* **DATA UNDER STUDY**:
___

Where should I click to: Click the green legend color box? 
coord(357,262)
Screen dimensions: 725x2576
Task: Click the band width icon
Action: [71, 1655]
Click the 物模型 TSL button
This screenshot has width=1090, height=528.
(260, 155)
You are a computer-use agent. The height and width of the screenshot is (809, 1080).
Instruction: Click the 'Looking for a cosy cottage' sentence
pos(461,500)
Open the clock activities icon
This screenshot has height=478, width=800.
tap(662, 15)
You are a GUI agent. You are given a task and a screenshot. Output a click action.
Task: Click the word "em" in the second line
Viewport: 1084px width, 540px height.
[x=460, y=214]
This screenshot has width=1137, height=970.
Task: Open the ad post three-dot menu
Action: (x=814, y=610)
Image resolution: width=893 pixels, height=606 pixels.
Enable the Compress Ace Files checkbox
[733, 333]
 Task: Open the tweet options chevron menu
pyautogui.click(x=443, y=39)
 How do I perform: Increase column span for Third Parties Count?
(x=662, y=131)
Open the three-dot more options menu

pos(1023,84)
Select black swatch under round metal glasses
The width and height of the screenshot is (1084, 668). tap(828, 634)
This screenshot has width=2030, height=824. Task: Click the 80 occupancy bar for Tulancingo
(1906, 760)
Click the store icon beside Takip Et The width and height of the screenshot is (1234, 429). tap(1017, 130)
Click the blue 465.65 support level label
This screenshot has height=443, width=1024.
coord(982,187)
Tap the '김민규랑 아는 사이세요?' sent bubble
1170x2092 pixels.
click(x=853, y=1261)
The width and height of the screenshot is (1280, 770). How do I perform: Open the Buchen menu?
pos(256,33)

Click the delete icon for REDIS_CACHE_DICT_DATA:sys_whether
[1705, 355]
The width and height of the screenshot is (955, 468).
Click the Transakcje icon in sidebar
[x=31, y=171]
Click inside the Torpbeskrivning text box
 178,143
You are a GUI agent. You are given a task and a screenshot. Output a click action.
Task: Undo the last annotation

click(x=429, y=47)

___

Retype the records above without changing a single word.

Where should I click to: Click the green legend color box? 
coord(357,262)
Screen dimensions: 725x2576
Task: Click the band width icon
Action: [71, 1655]
Click the 物模型 TSL button
This screenshot has width=1090, height=528.
(260, 155)
You are a computer-use agent. The height and width of the screenshot is (809, 1080).
Instruction: Click the 'Looking for a cosy cottage' sentence
pos(461,500)
Open the clock activities icon
This screenshot has height=478, width=800.
tap(662, 15)
You are a GUI agent. You are given a task and a screenshot. Output a click action.
Task: Click the word "em" in the second line
Viewport: 1084px width, 540px height.
[x=460, y=214]
This screenshot has width=1137, height=970.
Task: Open the ad post three-dot menu
Action: (x=814, y=610)
Image resolution: width=893 pixels, height=606 pixels.
Enable the Compress Ace Files checkbox
[733, 333]
 Task: Open the tweet options chevron menu
pyautogui.click(x=443, y=39)
 How do I perform: Increase column span for Third Parties Count?
(x=662, y=131)
Open the three-dot more options menu

pos(1023,84)
Select black swatch under round metal glasses
The width and height of the screenshot is (1084, 668). tap(828, 634)
This screenshot has width=2030, height=824. Task: Click the 80 occupancy bar for Tulancingo
(1906, 760)
Click the store icon beside Takip Et The width and height of the screenshot is (1234, 429). tap(1017, 130)
Click the blue 465.65 support level label
This screenshot has height=443, width=1024.
coord(982,187)
Tap the '김민규랑 아는 사이세요?' sent bubble
1170x2092 pixels.
click(x=853, y=1261)
The width and height of the screenshot is (1280, 770). How do I perform: Open the Buchen menu?
pos(256,33)

Click the delete icon for REDIS_CACHE_DICT_DATA:sys_whether
[1705, 355]
The width and height of the screenshot is (955, 468).
Click the Transakcje icon in sidebar
[x=31, y=171]
Click inside the Torpbeskrivning text box
 178,143
You are a GUI agent. You are given a task and a screenshot. Output a click action.
Task: Undo the last annotation

click(x=429, y=47)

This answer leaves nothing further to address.